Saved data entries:

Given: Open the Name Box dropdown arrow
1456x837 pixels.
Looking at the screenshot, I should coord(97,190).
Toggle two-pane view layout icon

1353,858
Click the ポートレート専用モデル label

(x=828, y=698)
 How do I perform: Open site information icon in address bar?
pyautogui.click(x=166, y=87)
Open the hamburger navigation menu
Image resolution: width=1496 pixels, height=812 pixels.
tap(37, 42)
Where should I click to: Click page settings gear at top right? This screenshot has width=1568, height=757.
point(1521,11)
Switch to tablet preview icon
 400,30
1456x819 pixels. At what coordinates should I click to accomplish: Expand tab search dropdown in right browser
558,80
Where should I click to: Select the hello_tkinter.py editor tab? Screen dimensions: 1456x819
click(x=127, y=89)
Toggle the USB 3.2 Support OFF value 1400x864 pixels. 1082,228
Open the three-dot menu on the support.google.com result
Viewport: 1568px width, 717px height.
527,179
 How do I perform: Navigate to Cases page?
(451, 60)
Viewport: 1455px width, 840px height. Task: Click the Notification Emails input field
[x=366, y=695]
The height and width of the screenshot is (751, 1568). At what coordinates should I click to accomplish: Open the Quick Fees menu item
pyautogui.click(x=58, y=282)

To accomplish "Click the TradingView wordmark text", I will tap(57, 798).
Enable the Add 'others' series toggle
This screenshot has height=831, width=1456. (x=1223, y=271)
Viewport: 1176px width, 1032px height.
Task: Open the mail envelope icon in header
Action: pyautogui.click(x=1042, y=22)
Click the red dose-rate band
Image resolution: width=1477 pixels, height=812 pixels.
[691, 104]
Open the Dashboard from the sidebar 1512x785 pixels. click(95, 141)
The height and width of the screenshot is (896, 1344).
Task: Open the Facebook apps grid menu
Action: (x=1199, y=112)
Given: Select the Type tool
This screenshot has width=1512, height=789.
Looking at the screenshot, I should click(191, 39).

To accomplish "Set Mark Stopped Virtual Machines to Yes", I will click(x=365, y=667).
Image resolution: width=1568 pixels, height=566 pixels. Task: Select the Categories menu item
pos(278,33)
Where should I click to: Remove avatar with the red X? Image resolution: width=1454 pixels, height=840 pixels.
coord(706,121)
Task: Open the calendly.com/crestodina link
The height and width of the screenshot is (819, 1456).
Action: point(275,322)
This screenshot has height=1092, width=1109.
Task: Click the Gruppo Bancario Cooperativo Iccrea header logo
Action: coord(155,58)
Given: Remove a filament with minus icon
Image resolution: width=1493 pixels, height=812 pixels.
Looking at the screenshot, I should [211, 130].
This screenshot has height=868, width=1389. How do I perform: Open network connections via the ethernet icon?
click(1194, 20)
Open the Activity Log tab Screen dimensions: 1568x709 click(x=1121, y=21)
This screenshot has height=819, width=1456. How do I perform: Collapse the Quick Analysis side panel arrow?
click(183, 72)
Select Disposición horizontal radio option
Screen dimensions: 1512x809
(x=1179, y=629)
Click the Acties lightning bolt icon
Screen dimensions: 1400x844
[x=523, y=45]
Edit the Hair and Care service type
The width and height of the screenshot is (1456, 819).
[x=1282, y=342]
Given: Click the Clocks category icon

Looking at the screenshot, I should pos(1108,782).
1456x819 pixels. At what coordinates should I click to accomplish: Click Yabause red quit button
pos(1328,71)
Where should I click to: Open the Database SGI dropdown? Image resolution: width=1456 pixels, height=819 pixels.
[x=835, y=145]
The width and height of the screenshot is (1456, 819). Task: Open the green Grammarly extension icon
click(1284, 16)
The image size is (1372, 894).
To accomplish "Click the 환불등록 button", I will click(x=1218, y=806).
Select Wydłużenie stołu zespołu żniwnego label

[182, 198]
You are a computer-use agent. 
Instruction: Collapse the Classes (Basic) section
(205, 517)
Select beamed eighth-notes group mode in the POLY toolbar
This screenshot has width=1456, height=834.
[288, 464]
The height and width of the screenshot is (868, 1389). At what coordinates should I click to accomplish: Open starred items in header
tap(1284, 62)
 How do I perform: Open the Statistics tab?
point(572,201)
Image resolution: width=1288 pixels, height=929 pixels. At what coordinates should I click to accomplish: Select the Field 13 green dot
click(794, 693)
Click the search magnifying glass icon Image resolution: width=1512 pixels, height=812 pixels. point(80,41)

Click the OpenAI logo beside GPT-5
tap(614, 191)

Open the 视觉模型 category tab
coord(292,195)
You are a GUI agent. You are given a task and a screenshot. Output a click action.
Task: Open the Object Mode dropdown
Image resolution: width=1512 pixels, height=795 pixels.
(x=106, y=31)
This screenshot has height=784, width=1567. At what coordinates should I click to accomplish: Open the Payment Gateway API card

**Task statement:**
Each line from the one containing "Image resolution: width=1512 pixels, height=795" through the last line of the entries above is to be returned exactly, and no others.

**Written answer:**
Image resolution: width=1512 pixels, height=795 pixels.
(x=106, y=31)
This screenshot has height=784, width=1567. At what coordinates should I click to accomplish: Open the Payment Gateway API card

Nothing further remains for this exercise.